Anche se non ci è mai capitato di cimentarci con un lavoro di gruppo a livello professionale, per comprendere quali di queste competenze possediamo o quali potremmo migliorare ci basterà analizzare situazioni che facilmente fanno parte del bagaglio di esperienza di ognuno di noi come ad esempio praticare uno sport di squadra o lavorare a un progetto universitario. Persino organizzare una vacanza o una festa con i nostri amici. Insomma, tutte quelle situazioni che sono caratterizzate da un obiettivo comune che dev’essere raggiunto in un tempo stabilito e dove sia necessario assegnare dei ruoli o degli incarichi a tutti i membri del gruppo.
Potremo focalizzare l’attenzione sugli aspetti di quest’esperienza che hanno condotto a un buon risultato e su quelli che invece avrebbero potuto essere gestiti meglio, sul nostro ruolo all’interno del gruppo e su come abbiamo agito o ci siamo sentiti nel ricoprirlo, su come sono state superate situazioni problematiche o di conflitto.
Questo esercizio di riflessione ci può portare a scoprire quali doti possediamo e potremmo mettere in campo per creare valore aggiunto in un team di lavoro e quali invece dovremmo curare maggiormente perché allo stato attuale potrebbero esserci da ostacolo o comunque non consentirci di dare il nostro meglio in questo tipo di attività.
Da qualche anno stanno prendendo sempre più piede in Italia metodologie di formazione non convenzionale che mettono l’esperienza al centro del processo di apprendimento con lo scopo di facilitare la trasferibilità nella propria realtà lavorativa dei comportamenti appresi nelle situazioni proposte dai trainer.
Si tratta della formazione esperienziale e outdoor che vuole approfondire il modo di essere e di relazionarsi delle persone nei contesti organizzativi. Lo specifico campo d’azione di questo tipo di formazione comprende l’analisi delle dimensioni socioaffettive legate ai rapporti interpersonali sul lavoro, la gestione dei conflitti, il senso e i significati che ogni persona attribuisce al contesto di appartenenza. Da qualche tempo, comprende anche l’opportunità di lavorare sullo sviluppo di qualità personali e sulla creazione di stati di benessere individuale e organizzativo.
Attraverso role play, business game, simulazioni e, nel caso della formazione outdoor, anche attraverso lo svolgimento di prove pratiche e attività fuori dall’aula, in contesti naturali, i partecipanti vengono coinvolti in attività dal taglio estremamente concreto, divertenti, creative e coinvolgenti in cui il gruppo di formazione diventa una sorta di laboratorio per la ricerca, l’osservazione, l’approfondimento e la condivisione di relazioni, comunicazioni, emozioni e vissuti tra le persone.

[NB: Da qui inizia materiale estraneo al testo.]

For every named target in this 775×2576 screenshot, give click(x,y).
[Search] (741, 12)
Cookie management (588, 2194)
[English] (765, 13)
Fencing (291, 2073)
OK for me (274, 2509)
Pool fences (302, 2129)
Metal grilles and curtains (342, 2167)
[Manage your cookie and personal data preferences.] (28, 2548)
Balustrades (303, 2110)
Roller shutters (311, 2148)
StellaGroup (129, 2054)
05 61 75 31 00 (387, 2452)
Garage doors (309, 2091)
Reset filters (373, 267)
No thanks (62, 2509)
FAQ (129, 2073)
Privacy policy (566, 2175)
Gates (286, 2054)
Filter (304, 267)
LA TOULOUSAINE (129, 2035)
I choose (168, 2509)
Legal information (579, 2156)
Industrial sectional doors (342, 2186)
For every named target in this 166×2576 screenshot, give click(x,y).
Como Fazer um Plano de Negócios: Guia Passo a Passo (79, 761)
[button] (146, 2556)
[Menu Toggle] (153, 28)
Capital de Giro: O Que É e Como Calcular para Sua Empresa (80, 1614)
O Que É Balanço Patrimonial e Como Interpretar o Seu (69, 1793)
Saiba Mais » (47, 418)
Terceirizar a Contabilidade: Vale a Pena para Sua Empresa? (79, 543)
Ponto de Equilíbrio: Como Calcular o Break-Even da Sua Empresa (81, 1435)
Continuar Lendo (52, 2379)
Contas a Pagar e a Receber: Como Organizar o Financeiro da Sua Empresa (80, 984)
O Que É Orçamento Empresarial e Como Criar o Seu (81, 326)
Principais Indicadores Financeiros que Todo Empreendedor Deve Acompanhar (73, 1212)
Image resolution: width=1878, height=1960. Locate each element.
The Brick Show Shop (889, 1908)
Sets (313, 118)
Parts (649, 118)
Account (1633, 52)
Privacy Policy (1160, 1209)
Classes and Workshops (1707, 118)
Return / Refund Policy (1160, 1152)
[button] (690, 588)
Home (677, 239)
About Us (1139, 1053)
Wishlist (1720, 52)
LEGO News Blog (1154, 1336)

Il principio guida è l’apprendimento in azione e attraverso l’azione e l’analisi dell’attività svolta (debriefing) consentirà poi di uscire dalla metafora e focalizzarsi su come ciò che è emerso in questo contesto esperienziale possa trovare applicazione nella vita lavorativa di ogni giorno.
Possiamo quindi ben comprendere come questo possa rivelarsi utile in particolare per le attività di team working e di team building che si basano proprio sulla promozione della coesione e dell’affiatamento tra i membri di un gruppo di lavoro.